On Wed, Apr 8, 2009 at 7:11 PM, Thomas Davie
On 8 Apr 2009, at 19:05, Josef Svenningsson wrote:
On Wed, Apr 8, 2009 at 4:57 PM, Thomas Davie
wrote: We have two possible definitions of an "iterateM" function:
iterateM 0 _ _ = return [] iterateM n f i = (i:) <$> (iterateM (n-1) f =<< f i)
iterateM n f i = sequence . scanl (>>=) (return i) $ replicate n f
The former uses primitive recursion, and I get the feeling it should be
better written without it. The latter is quadratic time – it builds up a list of monadic actions, and then runs them each in turn.
Can anyone think of a version that combines the benefits of the two?

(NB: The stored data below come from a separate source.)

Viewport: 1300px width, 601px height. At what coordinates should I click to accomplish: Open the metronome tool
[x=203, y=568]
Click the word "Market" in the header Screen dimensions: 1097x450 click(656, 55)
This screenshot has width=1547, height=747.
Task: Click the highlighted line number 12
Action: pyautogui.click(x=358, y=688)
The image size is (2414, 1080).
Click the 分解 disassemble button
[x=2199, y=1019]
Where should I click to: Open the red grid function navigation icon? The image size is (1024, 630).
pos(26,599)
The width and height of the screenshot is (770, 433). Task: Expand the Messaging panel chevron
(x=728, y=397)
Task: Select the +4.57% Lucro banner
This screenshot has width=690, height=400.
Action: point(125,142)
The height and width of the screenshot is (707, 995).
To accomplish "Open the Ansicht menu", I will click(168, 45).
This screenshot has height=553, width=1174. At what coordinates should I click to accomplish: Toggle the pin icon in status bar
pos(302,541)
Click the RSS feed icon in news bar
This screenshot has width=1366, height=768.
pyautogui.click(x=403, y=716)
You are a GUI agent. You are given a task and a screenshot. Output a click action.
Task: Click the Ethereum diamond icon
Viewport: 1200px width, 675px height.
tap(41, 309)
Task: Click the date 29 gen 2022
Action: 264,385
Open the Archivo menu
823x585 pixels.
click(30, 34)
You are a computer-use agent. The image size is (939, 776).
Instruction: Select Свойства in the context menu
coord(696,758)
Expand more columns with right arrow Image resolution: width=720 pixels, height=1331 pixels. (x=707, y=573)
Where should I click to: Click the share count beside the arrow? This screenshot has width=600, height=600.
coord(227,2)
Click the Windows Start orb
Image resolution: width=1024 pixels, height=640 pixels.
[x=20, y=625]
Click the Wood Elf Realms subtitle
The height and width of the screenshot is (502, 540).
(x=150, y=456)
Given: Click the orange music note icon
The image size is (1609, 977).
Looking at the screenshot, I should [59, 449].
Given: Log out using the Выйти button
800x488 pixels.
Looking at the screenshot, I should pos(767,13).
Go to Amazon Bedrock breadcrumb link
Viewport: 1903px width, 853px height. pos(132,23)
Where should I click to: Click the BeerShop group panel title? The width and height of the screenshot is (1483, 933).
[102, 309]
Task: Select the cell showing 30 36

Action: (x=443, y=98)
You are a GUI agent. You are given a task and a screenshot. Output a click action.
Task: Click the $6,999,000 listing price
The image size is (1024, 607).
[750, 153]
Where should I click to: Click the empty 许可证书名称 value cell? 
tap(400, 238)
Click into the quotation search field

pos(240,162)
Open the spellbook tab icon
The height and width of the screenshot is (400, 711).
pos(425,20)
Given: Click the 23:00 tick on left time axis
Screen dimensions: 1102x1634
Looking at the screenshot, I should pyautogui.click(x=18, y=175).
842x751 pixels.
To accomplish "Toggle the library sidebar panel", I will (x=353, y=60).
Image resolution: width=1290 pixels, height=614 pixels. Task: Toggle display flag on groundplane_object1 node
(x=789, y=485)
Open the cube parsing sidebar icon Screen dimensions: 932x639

There seems to be a combinator missing in Control.Monad. Several people have suggested that iterateM should be implemented using a fold. But that seems very unnatural, we're trying to *build* a list, not *consume* it. This suggests that we should use an unfold function instead. Now, I haven't found one in the standard libraries that works for monads but arguably there should be one. So, let's pretend that the following function exists: unfoldM :: Monad m => (b -> m (Maybe(a,b))) -> b -> m [a]
Then the implementation of iterateM becomes more natural: \begin{code} iterateM n f i = unfoldM g (n,i) where g (0,i) = return Nothing g (n,i) = do j <- f i return (Just (i,(n-1,j))) \end{code} I'm not sure whether this version is to your satisfaction but it's quite intuitive IMHO.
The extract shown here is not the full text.